Muitas iniciativas foram tomadas, dentre uma delas, o governo tomou a iniciativa de disponibilizar laboratórios de informática nas escolas brasileiras e o acesso à internet com banda larga. Embora o aumento de computadores nas escolas públicas no Brasil venha aumentando a cada ano, a pesquisadora Neide de Aquino Noffs, da Faculdade de Educação da PUC-SP diz que a inclusão digital nas escolas da rede pública ainda não é uma realidade. "O laboratório de informática existe, mas não é usado com freqüência. Não é uma atividade rotineira para os alunos; não é como a biblioteca, que fica aberta o tempo todo", afirma Noffs.

Para que a inclusão digital tenha êxito, seria necessário a capacitação dos professores para que a sua aula seja integrada ao uso dos computadores. Alguns exemplos de sucesso são ocorridos em escolas particulares, que contratam monitores que são responsáveis pela manutenção dos laboratórios, estando disponíveis para o acesso aos laboratórios; além disso, os professores têm o auxílio deste para prepararem suas aulas com os recursos.

Outra iniciativa é o projeto dos Telecentros de São Paulo/SP, que teve seu início nos meados de 2001. A prefeita Marta Suplicy assinou um decreto que permitiu a criação da Coordenadoria do Governo Eletrônico, órgão responsável pelas políticas públicas de inclusão digital; sendo o primeiro telecentro no bairro Cidade Tiradentes.

Em Março/2002, depois da estabilização do primeiro Telecentro, começaram a ocorrer, em fase de testes, algumas oficinas para atrair um público mais diversificado. Após a avaliação inicial, foi comprovada a eficácia das oficinas efetuadas. Porém, uma das dificuldades neste projeto é conseguir estabelecer um indicador de qualidade, para que se possa medir a eficácia do projeto e comparar com outros projetos que estão sendo executados em paralelo. Um estudo de caso que poderá ser efetuado, e está sendo estudado, é a criação de cooperativa que irão utilizar a estrutura dos telecentro para desenvolvimento de software livre, assim podendo gerar renda para os participantes nesse grupo.
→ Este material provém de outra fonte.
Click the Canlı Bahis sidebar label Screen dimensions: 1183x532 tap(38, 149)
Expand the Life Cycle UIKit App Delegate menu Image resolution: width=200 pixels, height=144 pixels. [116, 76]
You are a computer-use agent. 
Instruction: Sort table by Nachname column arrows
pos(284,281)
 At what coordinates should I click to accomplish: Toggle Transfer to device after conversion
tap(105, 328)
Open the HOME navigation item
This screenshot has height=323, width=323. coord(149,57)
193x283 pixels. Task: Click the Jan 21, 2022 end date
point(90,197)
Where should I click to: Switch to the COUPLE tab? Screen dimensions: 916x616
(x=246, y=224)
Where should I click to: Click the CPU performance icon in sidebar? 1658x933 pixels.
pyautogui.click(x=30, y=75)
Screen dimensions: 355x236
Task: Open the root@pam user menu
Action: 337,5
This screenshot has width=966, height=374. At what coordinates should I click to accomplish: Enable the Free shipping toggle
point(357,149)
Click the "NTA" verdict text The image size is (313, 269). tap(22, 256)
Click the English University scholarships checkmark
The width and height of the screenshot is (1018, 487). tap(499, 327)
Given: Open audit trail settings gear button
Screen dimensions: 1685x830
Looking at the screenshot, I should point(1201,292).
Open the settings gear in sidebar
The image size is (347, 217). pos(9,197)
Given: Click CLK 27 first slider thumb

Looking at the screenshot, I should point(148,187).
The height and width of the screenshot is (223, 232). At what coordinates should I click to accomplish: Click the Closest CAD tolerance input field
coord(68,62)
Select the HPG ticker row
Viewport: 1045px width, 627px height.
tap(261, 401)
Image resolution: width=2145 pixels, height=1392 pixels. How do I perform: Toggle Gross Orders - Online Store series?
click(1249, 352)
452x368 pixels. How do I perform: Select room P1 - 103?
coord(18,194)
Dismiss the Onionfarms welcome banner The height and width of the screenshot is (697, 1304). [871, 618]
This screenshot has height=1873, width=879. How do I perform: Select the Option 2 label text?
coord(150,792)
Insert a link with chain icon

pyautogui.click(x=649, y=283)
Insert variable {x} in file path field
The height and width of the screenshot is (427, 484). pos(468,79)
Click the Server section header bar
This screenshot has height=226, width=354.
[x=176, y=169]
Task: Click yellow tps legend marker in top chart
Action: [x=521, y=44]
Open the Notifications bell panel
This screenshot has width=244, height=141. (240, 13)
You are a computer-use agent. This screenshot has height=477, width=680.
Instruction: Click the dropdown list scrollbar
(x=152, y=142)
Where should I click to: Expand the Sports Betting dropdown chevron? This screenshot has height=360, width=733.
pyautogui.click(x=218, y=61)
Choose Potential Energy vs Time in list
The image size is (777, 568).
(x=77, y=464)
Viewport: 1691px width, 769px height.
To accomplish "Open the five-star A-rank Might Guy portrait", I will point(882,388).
Outro importante caso de sucesso a ser analisado é o apresentado em uma matéria informativa publicada pelo site ondajovem, que diz: “O Comitê para a Democratização da Informática (CDI), um projeto pioneiro na área, que em dez anos já criou 800 Escolas de Informática e Cidadania em 20 Estados, e cuja metodologia de ensino envolve a tomada de consciência da realidade social. “Nosso objetivo é formar cidadãos”, diz Rodrigo Baggio, fundador do Comitê. A idéia é que a inclusão digital leve à inclusão social. Ao aprender a fazer planilhas eletrônicas no programa Excel, por exemplo, os alunos entram em contato com dados sobre as desigualdades sociais. “Queremos que os jovens se tornem conscientes e possam se posicionar para uma transformação”, afirma Fábio de Oliveira, diretor de operações do CDI, que em 2004 atendeu 120 mil alunos.”. Porém um grande entrave para projeto desse tipo é a infra-estrutura envolvida, pois necessita-se de Internet de banda larga e a falta de tecnologia adequada encarece ou até mesmo inviabiliza o acesso à informática em algumas regiões do país.”

Conclusão

Embora iniciativas tenham sido executadas com sucesso, ainda é necessário uma política pública rígida ao combate a exclusão digital. Isto seria possível elaborando parcerias do governo com setores da indústria, comércio para ampliação dos telecentros e investimentos na educação, visto que é um dos pilares importantes para o acesso à TIC. A inclusão digital deveria ser uma responsabilidade social, visando a inclusão dos excluídos digital, na sua integração junto a sociedade da informação.

Além disso, o acesso à internet deve ser democratizado, visto que é um robusto banco de informações e serviços e deve ser disponibinível à toda sociedade brasileira.